Excerpts from a dataset
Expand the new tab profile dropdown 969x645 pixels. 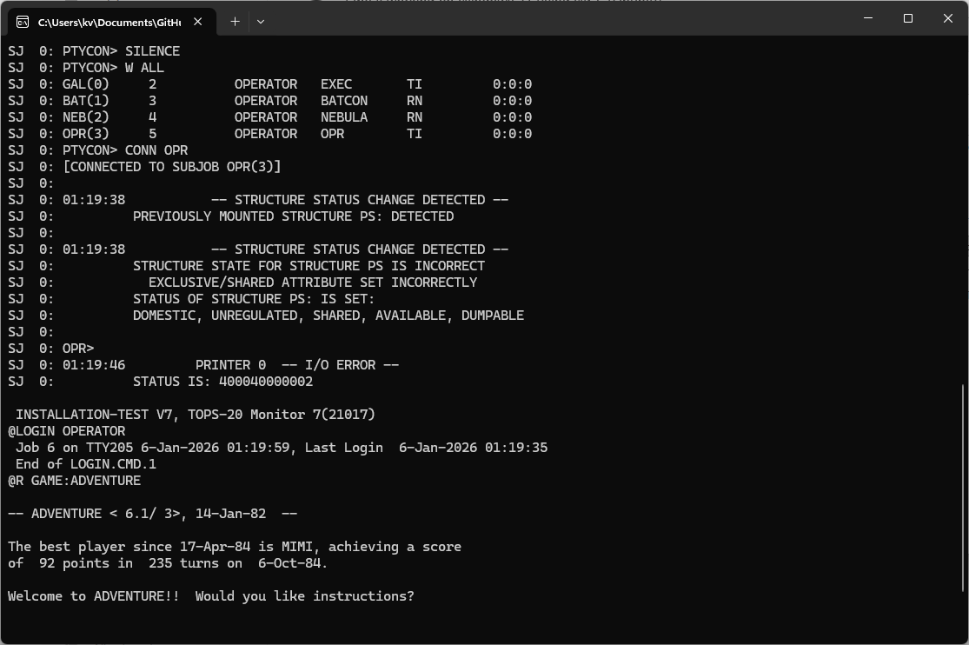[260, 22]

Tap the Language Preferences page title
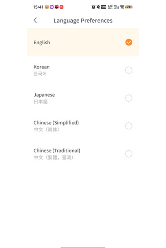[83, 21]
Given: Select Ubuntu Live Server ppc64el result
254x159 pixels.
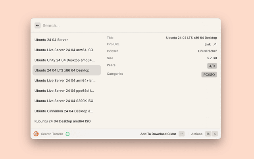Looking at the screenshot, I should (x=66, y=91).
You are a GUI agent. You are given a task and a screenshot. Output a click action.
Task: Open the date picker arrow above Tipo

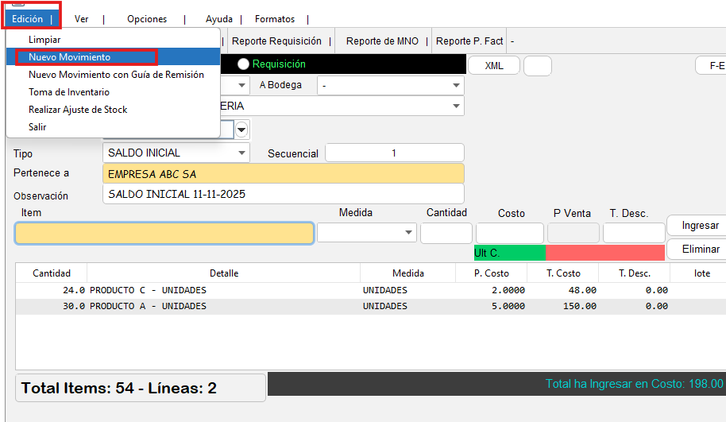[241, 130]
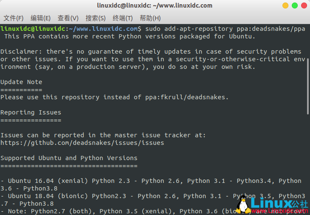Open the 帮助(H) menu
This screenshot has width=310, height=215.
pos(150,18)
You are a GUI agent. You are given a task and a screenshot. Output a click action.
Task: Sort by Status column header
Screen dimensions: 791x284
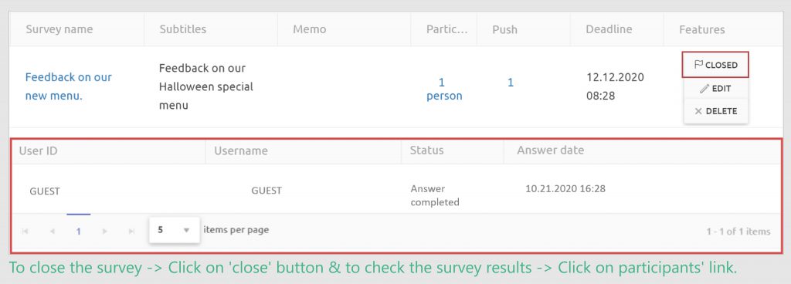[x=426, y=150]
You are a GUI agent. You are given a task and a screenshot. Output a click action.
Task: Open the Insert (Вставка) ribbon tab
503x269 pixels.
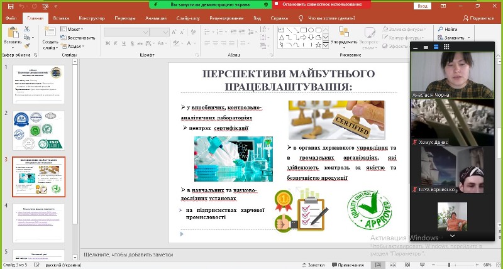click(x=61, y=18)
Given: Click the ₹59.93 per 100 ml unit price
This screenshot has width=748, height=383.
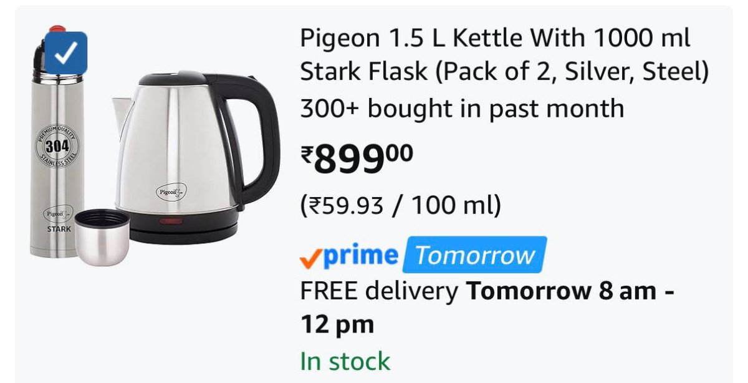Looking at the screenshot, I should pos(401,205).
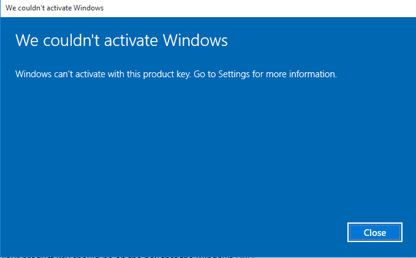This screenshot has height=258, width=416.
Task: Click the large "We couldn't activate Windows" heading
Action: [x=121, y=41]
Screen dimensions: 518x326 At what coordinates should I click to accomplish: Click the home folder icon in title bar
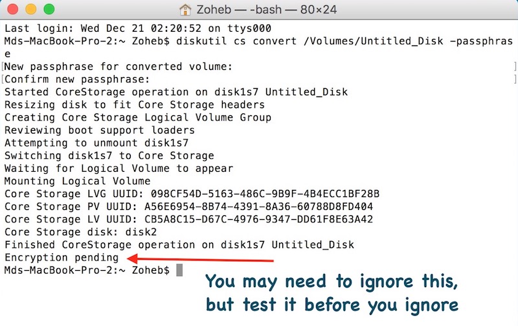point(185,10)
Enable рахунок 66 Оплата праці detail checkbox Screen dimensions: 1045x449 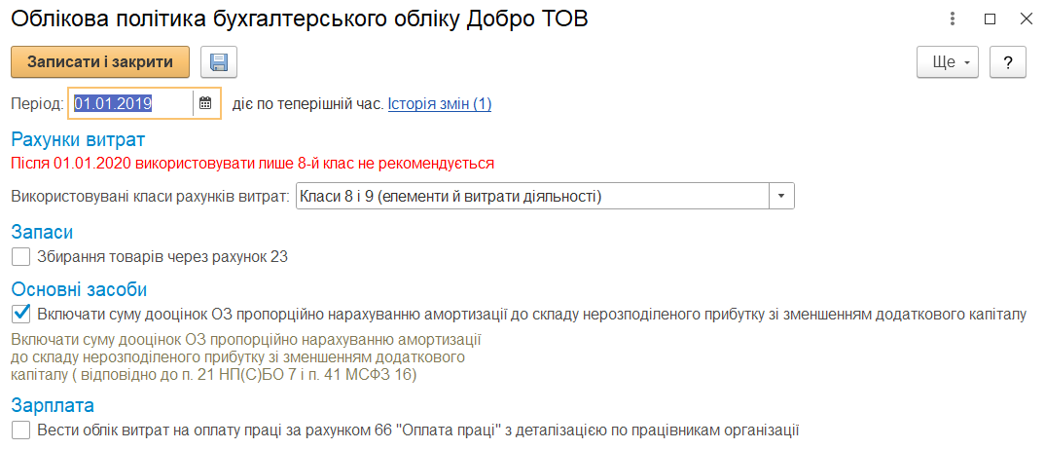tap(20, 430)
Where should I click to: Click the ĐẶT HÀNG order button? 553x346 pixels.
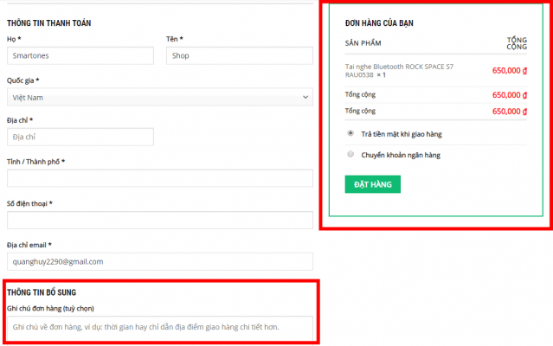[x=372, y=184]
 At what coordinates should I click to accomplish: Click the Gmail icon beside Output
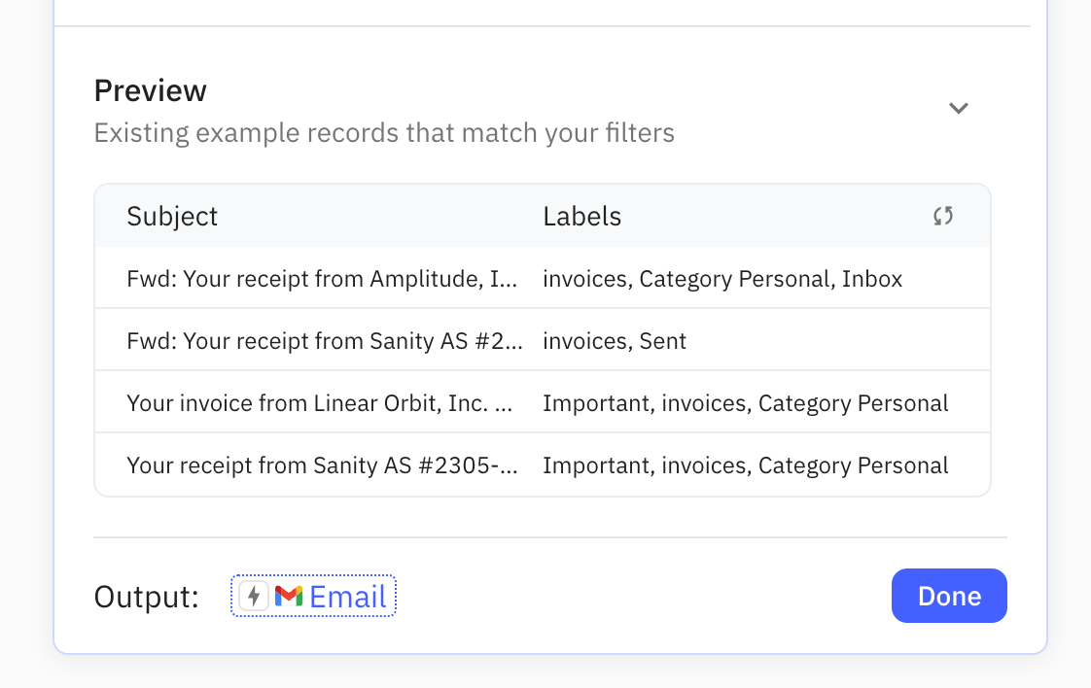tap(289, 596)
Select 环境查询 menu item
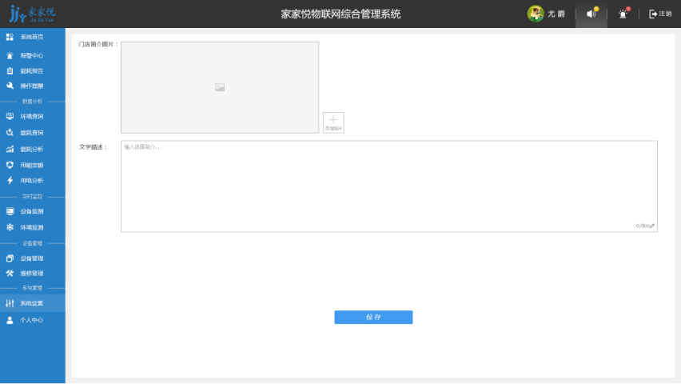The image size is (681, 384). pyautogui.click(x=32, y=117)
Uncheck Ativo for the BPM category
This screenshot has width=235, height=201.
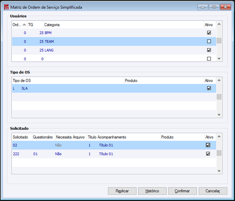[209, 32]
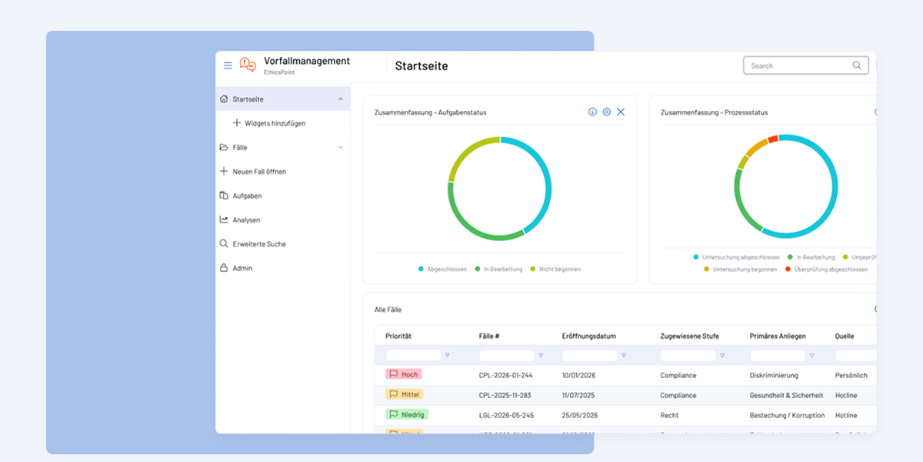Click the filter icon under Priorität

coord(448,356)
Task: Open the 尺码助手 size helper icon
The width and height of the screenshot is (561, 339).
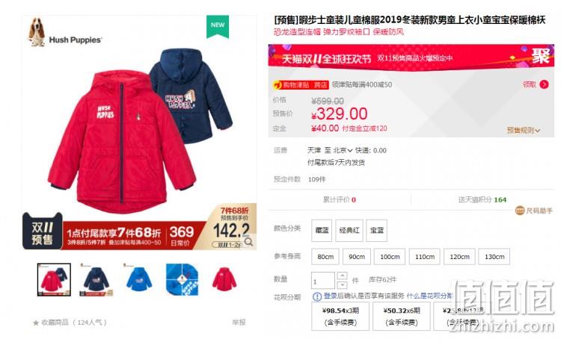Action: [520, 211]
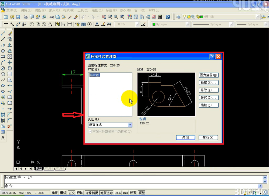This screenshot has height=196, width=269.
Task: Select ISO-25 in the styles list
Action: click(94, 75)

[What you should do] A verbatim reproduction is expected: starting at the line above that has "Uncheck Ativo for the BPM category", ending at the line that has "Task: Open the 尺码助手 size helper icon", both included, and with no pictures and no other lines.

[Response for this exercise]
Uncheck Ativo for the BPM category
This screenshot has width=235, height=201.
[209, 32]
Click the filter icon under Priorität

coord(448,356)
Task: Open the 尺码助手 size helper icon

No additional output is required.